Quelles différences entre les entraînements professionnels des années 1950-1960, et les entraînements actuels ? Ça n’a plus rien à voir ! C’est le jour et la nuit ! À l’époque, il y avait au maximum une heure et demie par jour, les jours d’entraînement… Et encore, c’était plus de l’entretien que de la préparation foncière. Avant, l’entretien foncier à part le footing de début de saison, ça se faisait une fois par semaine… (C. Molinari, 2001).
19Même si les propos de Carlo Molinari, parce qu’ils ne distinguent pas de bornes précises, sont à interpréter avec précaution, les discours des joueurs de la fin des années 1950 et des années 1960 confirment ses observations. Dans ces conditions, après la période faste de la fin des années 1950, les années 1960 vont connaître des troubles qui affectent la profession d’entraîneur. Patrick Mignon (1998) rapproche la crise du football des années 1960 en France de celle des institutions en déclin, telles que l’Église, l’École, les partis politiques, l’armée… Le déclin du football, confronté à l’essor de la consommation de masse, est non seulement celui du jeu, mais également celui de l’intérêt du public. Si quelques résultats positifs émaillent le parcours de l’équipe de France, les fiascos se répètent dans les grandes échéances internationales. En 1965, elle réussit à se qualifier pour la Coupe du Monde en Angleterre, mais en 1966 elle termine dernière de son groupe de qualification au cours de la compétition. Mais c’est surtout la défaite du 6 novembre 1968, contre les amateurs norvégiens, qui secoue le monde du football français. En perdant à Strasbourg sur le score de 1-0, l’équipe de France se trouve pratiquement éliminée de la Coupe du Monde 1970 qui doit se tenir au Mexique. La mise en accusation du professionnalisme s’organise et elle implique les entraîneurs, aux côtés des joueurs professionnels, mais également de la fédération, des dirigeants et des structures en place. Il n’est guère étonnant que cette mise en accusation du football émerge dans le contexte de l’après mai 1968 (F. Mahjoub, A. Leiblang, F.R. Simon, 2008).
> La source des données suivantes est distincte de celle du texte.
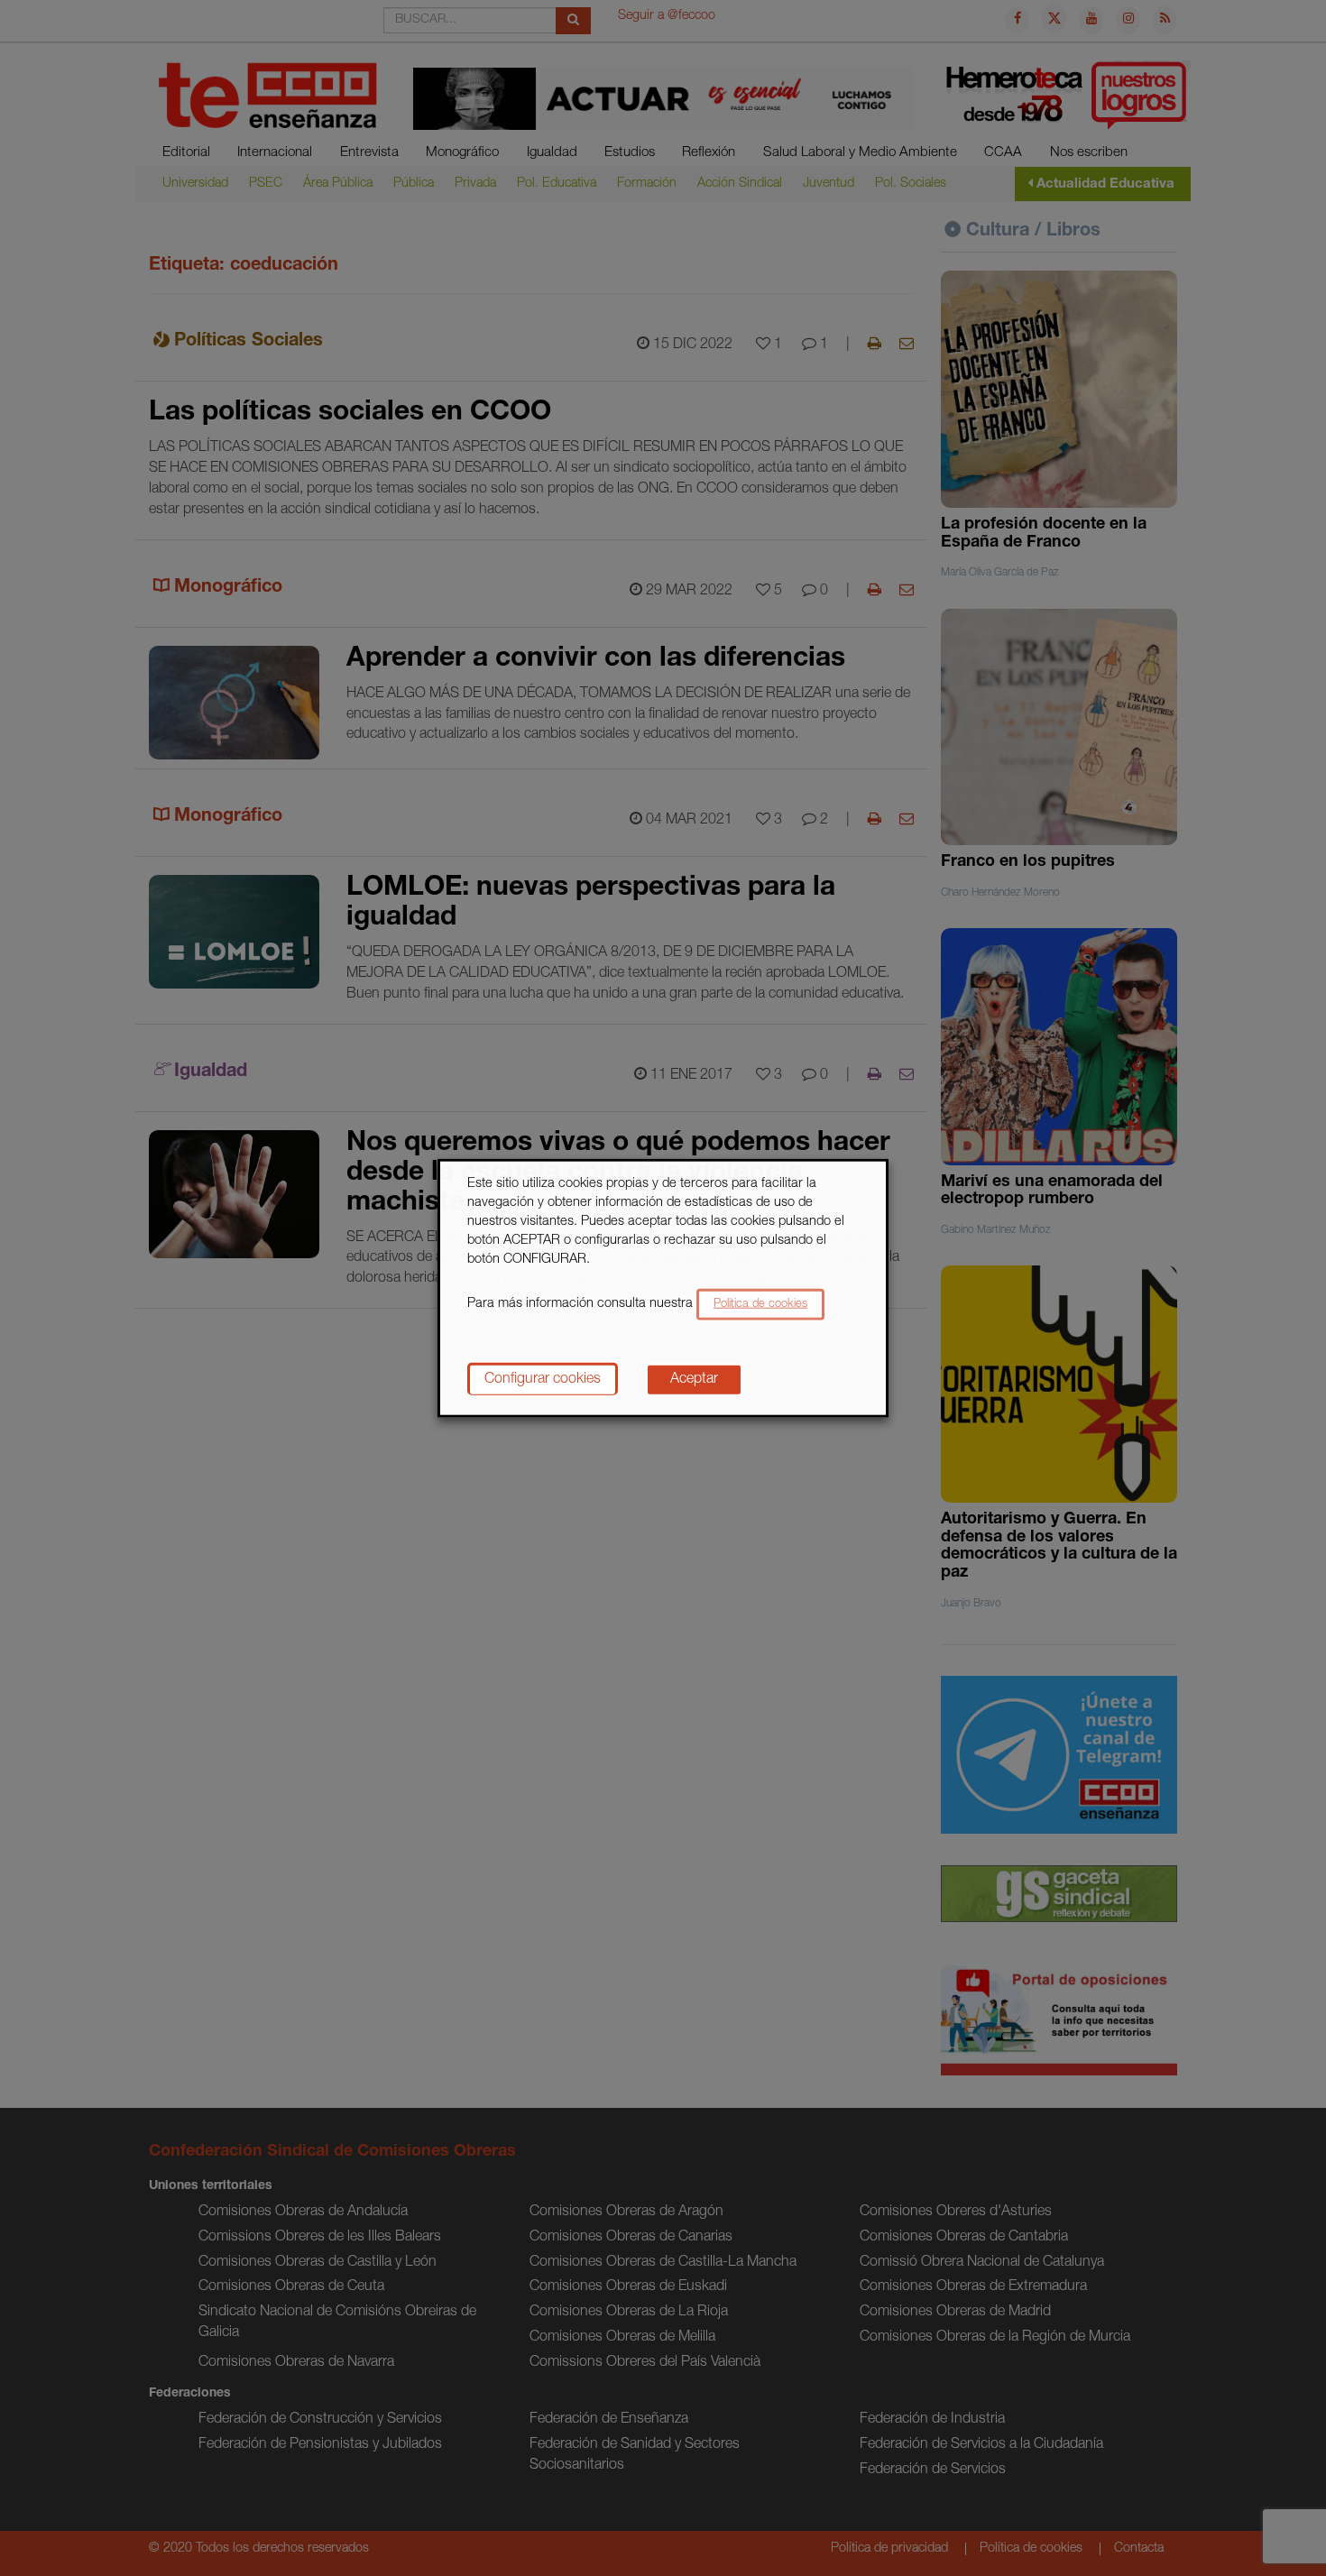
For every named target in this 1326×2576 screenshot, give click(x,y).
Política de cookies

20De plus, en raison de l’apparition des diffusions télévisées, le jeu des équipes est de plus en plus analysé et disséqué et, de ce fait, chaque téléspectateur se transforme en entraîneur potentiel. Nombreux sont les journalistes qui interviennent dans le débat. Ils n’accusent pas encore ouvertement les entraîneurs. Ils soulignent plutôt le problème de la structure du football français, dont le professionnalisme n’a permis que d’infimes progrès depuis 1932. Les discussions et débats qui s’amorcent après l’accumulation des défaites et, plus grave, en raison de la qualité plus que médiocre du jeu produit par l’équipe de France, trouvent leur point culminant après la « fameuse » élimination de novembre 1968 contre la Norvège. Just Fontaine31, qui a été l’espace de deux matches sélectionneur de l’équipe de France (mars et juin 1967) émet une opinion sévère en impliquant les entraîneurs :
J’estime que les entraîneurs français sont responsables de cette situation […]. Les entraîneurs français n’ont pas d’idées. Ils sont toujours en retard d’une guerre : 4-2-4 après la Suède, 4-3-3 après l’Angleterre. Ils ne connaissent rien au problème de la préparation physique. Seul Paul Frantz m’a apporté quelque chose dans ce domaine32.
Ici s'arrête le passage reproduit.